If you maximize the likelihood of the whole dataset, you multiply those probabilities over all samples. Taking the negative log turns that product into a sum:

-\log p(\mathbf{y} \mid \mathbf{X}; \mathbf{w}, b) = \sum_{i=1}^{n} \left[\frac{1}{2}\log(2\pi\sigma^2) + \frac{1}{2\sigma^2}\left(y^{(i)} - \mathbf{w}^\top\mathbf{x}^{(i)} - b\right)^2\right]

The first term is constant with respect to the parameters. The factor $\frac{1}{2\sigma^2}$ is also irrelevant to the minimizer. What remains is the sum of squared residuals.

\arg\max p(\mathbf{y} \mid \mathbf{X}; \mathbf{w}, b) = \arg\min \sum_{i=1}^{n} \left(y^{(i)} - \mathbf{w}^\top\mathbf{x}^{(i)} - b\right)^2

That is why squared error is so standard. Under Gaussian noise, least squares is maximum likelihood.

If you change the noise model, the loss changes too

This is the part that clarifies almost everything. Loss functions are not chosen in isolation. They correspond to assumptions.

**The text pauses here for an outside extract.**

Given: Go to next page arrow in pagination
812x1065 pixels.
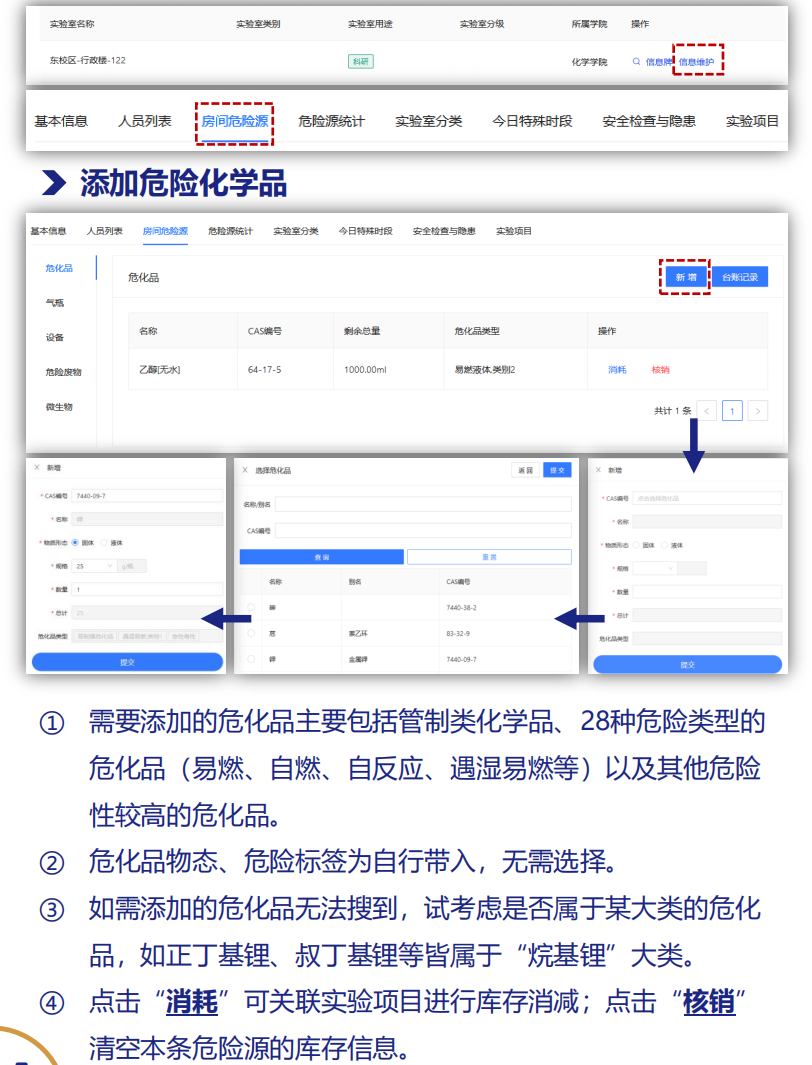Looking at the screenshot, I should tap(758, 411).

If you assume Laplace noise instead of Gaussian noise, the negative log-likelihood becomes absolute error, not squared error. That makes the estimator more resistant to outliers, but it also changes the optimization behavior because the loss is no longer smooth at zero.

So the question is not "Which loss is mathematically prettier?" It is "What kind of data-generating story do I believe, and what training behavior can I tolerate?"

The takeaway

Linear regression teaches three ideas that show up everywhere else in machine learning:

The model class reflects a structural assumption.
The loss function reflects a statistical assumption.
The optimizer tells you how you will search for the best parameters.

Squared error wins in linear regression because the Gaussian noise model leads straight to it. The fact that it is smooth, differentiable, and easy to optimize is a major bonus. But the real reason is probabilistic, not aesthetic.